READING PASSAGE:
My first thought was to go to consumer credit counseling services but since I am not delinquent I don’t want to negatively affect my credit at this point. So, I thought I would go to my bank and get a loan to consolidate. Should I go for a personal loan or a consolidation loan (my bank is Chase)?

Also, two of the credit cards I carry are Chase credit cards, will this hurt my chances of getting a loan? Any help will be appreciated!! I am willing to cut corners, make some extra money etc. to pay off as much as I can. I have cut up my credit cards and not used any for over a year but I am still overwhelmed. Help please!
I am currently paying about $400 a month just minimums, interests rates all around 20%. If I can pay any less than this a month at lower interest it will help no?

13 Responses to “I want to consolidate my credit cards?”

  • Elyseholly says:

    I’m in a similar situation. Starring this question

  • Shira I'nusyl says:

    Why are you only paying the minimum on your credit cards? If you have enough money to get a loan, why don’t you instead make an effort to pay off one of those cards as quickly as possible? One of my roommates cleared out nearly $2,000 in credit cards by just paying them off one by one, using as much money as he had to spare out of every paycheck. I’d suggest a similar strategy for your debt.

  • richkvegas says:

    By consolidating the loan all you are doing is moving the debt. Unless there is a drastic change in interest rates this will not do much for you. If you go to a Credit Counseling Service that makes payments for you, your credit will be trashed. You need to get a 2nd job and pay this down yourself and never use the cards again, good thing you already cut them up.

  • ram p says:

    my frnd i hope this ill help u………coz i had found for me from this

  • Sunidaze says:

    Question for you – why are you paying the minimums each month??? Big mistake right there! I’m not sure how easy it will be to get a loan for that much without some sort of collateral or co-signer.

    By the way, contrary to the belief of some, using a consolidator will ruin your credit. I’ve been doing the same (I had twice the debt as you) for a few years and with the help of a debt consolidation company, I will have it wrapped up by the end of this year. My credit has greatly improved in the process.

  • Need Answers says:

    Don’t move the debt around which will only allow you to create more debt. Pay them off, then never use credit again. If you can’t afford what you want, get a second job and save, then pay cash. The perfect credit score is ZERO, because you owe no one anything and have no need to borrow to obtain what you want. Do it right, don’t consolidate!

  • cardinalboy97 says:

    Why would you go through credit counseling if your credit score is good?

MATERIAL:
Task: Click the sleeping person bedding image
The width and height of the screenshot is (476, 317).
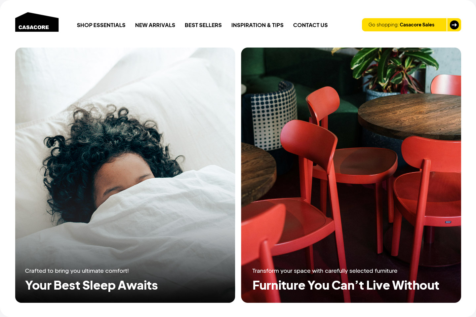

--

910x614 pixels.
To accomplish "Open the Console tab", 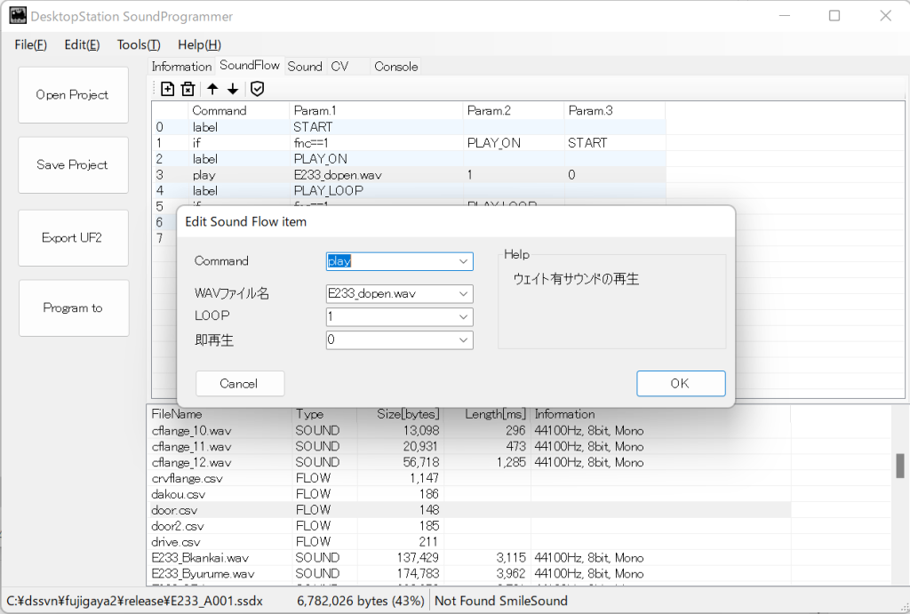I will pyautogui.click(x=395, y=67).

WRITTEN TASKS:
1) Answer these questions about the forum thread on consolidating credit cards:
(a) Which bank does the original poster use?
(b) How much does the poster pay each month in minimums, and at roughly what interest rate?
(c) How much credit card debt did Shira I'nusyl's roommate pay off?
2) Carry on the forum thread on consolidating credit cards by extending the last reply, picking up right after its final sentence.

ANSWERS TO THE EXERCISES:
1)
(a) Chase.
(b) About $400 a month, at interest rates of around 20%.
(c) Nearly $2,000.

2)
    Get a consolidation loan. Pay off your credit cards. Keep some, but don’t use them. Submerge them in water, then put them in your freezer until they’re suspended in a big block of ice to help you from using them (yes, a friend of mine actually does this).

    You never know when you’ll need one in the event of an emergency. Prada shoes are not an emergency, though.

  • chrylmichell says:

    I would go to a consumer counseling credit agency and let them negotiate a good card and rate or loan for you to consolidate. They will also offer you suggestions on how to keep this from happening again. They are wonderful agencies with many resources to help in all situations. Good Luck!!

  • Precious Gem says:

    Consolidating(sp?) your debt onto one card would help a little. Choose the card with the lowest
    interest. Then make HUGE payments and get it paid off fast. Look over your statements each month
    and make sure the company is adding interest to your current balance. Some companies will fix the interest to the last highest balance and keep it
    there regardless of the actual balance.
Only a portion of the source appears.